La Troisième République scolarisait séparément les enfants du peuple (voués à l’enseignement primaire) et ceux de l’élite (accueillis dans les lycées). L’« école unique » mise en place entre 1959 (avec le décret Berthoin qui porte la scolarité obligatoire à 16 ans et permettra la généralisation de l’entrée au collège) et 1975 (réforme Haby instaurant le collège unique) se proclame ouverte à tous, et récuse ostensiblement toute détermination des parcours scolaires par l’argent ou la position sociale. Ce discours sera rapidement et massivement entendu : entre 1963 et 1972, avant même donc l’émergence du chômage de masse, la proportion de parents ouvriers souhaitant que leurs enfants obtiennent au moins un bac passe de 15% à 62%.
D’un autre côté, les mécanismes de régulation des flux scolaires propres à l’école unique, conjuguant l’évaluation continue des élèves, leur classement et leur orientation dans un dispositif de sections et de filières hiérarchisées, vont se révéler redoutablement efficaces. Les nouveaux publics du secondaire seront en effet assez systématiquement orientés vers les nouvelles filières (moins valorisées) de l’enseignement professionnel et technologique. Au point qu’après quatre décennies, et alors même que l’école unique a permis une explosion des scolarités unique dans l’histoire, l’inégalité sociale des chances scolaires n’a pas bougé d’un pouce. Ainsi dans les années 1960 les chances d’obtention d’un bac général étaient de 56 % pour un enfant de cadre et 11% pour un enfant d’ouvrier (45 points de différence) ; ces chances sont aujourd’hui respectivement de 72 et 22% (50 points de différence).
On a là les ingrédients qui font de la question scolaire depuis quatre décennies une question « chaude », et qui le reste, le poids du diplôme sur le marché du travail et la hantise du chômage ne faisant rien pour atténuer son acuité. Malgré l’échec des politiques successives de lutte contre l’échec scolaire, et la réticence persistante d’une majorité d’enseignants face au principe du collège unique, la revendication populaire d’une meilleure efficacité de la transmission scolaire reste très forte et empêche tout abandon du dossier de la démocratisation de l’école.

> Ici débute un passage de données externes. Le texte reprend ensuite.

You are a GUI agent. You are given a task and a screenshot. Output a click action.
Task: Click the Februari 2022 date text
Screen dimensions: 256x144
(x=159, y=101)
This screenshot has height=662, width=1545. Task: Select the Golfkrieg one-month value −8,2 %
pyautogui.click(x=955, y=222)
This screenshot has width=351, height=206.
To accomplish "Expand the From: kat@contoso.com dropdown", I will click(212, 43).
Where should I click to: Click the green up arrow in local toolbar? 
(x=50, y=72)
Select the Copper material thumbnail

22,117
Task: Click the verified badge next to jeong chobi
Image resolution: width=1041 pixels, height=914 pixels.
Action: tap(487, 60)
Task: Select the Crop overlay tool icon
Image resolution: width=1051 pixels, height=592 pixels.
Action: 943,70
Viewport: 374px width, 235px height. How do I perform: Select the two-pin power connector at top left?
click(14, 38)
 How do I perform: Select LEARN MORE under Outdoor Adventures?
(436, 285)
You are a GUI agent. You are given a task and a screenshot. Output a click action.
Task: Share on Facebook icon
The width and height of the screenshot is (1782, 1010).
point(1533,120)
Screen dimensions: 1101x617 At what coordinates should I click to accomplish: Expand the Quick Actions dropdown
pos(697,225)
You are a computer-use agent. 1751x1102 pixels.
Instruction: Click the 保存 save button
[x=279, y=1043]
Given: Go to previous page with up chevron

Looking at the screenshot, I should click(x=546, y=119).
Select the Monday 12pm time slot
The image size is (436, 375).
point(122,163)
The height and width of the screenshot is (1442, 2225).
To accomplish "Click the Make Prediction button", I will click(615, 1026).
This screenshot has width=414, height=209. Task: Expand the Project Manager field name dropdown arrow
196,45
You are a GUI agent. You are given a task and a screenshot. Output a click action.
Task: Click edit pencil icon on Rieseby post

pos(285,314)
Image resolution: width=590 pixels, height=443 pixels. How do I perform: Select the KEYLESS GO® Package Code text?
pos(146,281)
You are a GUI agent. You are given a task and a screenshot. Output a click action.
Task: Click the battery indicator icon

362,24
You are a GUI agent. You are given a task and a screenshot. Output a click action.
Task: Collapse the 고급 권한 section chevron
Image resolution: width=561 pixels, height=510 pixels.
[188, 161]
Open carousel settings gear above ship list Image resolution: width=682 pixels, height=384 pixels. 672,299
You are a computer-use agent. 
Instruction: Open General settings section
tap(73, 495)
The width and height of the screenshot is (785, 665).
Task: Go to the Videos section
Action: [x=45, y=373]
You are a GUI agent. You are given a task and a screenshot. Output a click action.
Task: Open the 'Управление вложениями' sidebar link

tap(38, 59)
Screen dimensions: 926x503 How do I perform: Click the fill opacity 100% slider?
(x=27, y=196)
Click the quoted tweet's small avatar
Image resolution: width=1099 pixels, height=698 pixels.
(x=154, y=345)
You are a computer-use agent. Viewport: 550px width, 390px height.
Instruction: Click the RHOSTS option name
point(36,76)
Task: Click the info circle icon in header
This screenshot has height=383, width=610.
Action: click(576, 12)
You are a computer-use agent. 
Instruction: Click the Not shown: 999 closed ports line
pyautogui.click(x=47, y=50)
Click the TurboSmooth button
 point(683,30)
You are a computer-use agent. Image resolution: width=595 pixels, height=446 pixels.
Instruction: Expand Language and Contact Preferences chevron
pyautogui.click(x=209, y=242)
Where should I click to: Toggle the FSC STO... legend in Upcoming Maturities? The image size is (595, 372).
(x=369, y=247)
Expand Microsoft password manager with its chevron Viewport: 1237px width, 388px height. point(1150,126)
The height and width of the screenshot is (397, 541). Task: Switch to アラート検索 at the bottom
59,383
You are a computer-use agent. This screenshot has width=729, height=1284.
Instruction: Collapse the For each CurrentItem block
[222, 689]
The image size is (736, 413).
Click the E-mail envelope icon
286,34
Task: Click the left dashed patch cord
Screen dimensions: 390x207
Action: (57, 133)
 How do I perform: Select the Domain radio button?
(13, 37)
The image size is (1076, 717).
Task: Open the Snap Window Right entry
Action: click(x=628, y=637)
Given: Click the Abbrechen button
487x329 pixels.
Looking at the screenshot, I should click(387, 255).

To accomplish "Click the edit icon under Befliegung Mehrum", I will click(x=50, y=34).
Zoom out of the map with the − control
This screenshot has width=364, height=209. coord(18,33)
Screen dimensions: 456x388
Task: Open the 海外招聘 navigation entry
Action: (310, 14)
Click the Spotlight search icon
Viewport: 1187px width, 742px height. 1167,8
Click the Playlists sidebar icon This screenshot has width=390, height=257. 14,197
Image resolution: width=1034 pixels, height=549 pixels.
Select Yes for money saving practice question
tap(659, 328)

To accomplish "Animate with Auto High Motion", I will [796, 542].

Une perspective réaliste ?
N’est-il pas cependant quelque peu illusoire, comme on l’entend parfois soutenir à gauche [1], de prétendre changer l’école sans changer la société ? Outre le caractère réversible de cette proposition (comment changer la société sans changer l’école ?), il y a toutefois bien des raisons de ne pas réduire les inégalités scolaires à une traduction mécanique des inégalités sociales et culturelles. L’enquête PISA de l’OCDE menée dans 43 pays différents met en évidence une efficacité variable de l’école : les parcours scolaires peuvent accentuer les inégalités sociales ou, à l’inverse, les traduire de façon plutôt atténuée (comparée aux pays scandinaves, la France dispose à cet égard d’une marge de progression très confortable).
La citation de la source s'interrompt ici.